Click-target data

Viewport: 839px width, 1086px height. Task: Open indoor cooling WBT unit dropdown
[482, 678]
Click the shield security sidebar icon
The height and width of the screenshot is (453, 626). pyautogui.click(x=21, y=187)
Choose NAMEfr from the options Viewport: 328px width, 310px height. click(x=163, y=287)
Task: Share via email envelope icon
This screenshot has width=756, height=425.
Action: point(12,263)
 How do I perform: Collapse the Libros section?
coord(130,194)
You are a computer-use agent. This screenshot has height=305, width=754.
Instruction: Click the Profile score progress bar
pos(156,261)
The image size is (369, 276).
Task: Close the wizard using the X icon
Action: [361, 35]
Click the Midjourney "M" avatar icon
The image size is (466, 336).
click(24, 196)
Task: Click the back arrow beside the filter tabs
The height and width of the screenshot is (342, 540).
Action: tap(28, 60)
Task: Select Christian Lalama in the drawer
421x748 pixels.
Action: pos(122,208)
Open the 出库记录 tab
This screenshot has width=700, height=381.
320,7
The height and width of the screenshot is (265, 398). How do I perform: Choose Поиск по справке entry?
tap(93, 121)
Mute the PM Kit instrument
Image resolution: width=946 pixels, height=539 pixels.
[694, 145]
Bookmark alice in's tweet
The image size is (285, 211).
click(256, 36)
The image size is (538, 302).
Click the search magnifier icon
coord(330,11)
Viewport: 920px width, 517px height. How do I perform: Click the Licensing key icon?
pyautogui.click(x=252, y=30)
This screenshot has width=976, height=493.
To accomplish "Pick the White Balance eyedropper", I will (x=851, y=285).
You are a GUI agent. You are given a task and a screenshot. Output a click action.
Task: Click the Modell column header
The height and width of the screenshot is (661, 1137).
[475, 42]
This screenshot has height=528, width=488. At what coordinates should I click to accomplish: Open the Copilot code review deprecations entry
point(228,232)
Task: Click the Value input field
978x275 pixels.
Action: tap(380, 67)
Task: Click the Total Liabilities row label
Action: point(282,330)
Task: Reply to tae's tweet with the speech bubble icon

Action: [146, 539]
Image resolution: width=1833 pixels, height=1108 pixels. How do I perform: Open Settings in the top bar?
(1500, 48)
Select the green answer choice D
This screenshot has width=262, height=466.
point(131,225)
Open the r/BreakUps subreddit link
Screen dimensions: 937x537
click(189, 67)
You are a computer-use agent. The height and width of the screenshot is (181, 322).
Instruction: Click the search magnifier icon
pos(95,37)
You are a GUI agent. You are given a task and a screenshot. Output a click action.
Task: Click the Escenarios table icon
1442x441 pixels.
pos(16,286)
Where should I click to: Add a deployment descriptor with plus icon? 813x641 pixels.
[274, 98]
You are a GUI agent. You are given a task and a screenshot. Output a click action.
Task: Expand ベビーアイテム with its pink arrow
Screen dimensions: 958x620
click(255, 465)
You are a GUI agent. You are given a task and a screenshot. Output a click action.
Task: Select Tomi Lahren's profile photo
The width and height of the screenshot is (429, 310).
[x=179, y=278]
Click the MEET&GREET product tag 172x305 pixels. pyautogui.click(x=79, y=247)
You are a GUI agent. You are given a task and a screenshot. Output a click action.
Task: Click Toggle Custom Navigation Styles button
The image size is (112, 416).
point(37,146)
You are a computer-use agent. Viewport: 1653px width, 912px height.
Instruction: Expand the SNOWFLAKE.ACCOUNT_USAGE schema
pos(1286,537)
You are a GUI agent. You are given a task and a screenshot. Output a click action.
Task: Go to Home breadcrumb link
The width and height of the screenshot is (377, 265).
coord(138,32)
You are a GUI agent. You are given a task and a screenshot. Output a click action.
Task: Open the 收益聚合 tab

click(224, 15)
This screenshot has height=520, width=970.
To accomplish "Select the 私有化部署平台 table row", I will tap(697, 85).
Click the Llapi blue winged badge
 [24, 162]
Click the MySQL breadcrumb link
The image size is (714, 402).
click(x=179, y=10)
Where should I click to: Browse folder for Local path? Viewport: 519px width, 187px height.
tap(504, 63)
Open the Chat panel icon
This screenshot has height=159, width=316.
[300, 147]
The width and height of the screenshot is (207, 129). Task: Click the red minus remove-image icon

§ **Task to complete**
Please tally the lines in the rows above that contain the string "arrow", treating uppercase and lowercase letters as different. Give only the number.

§ **The solution**
2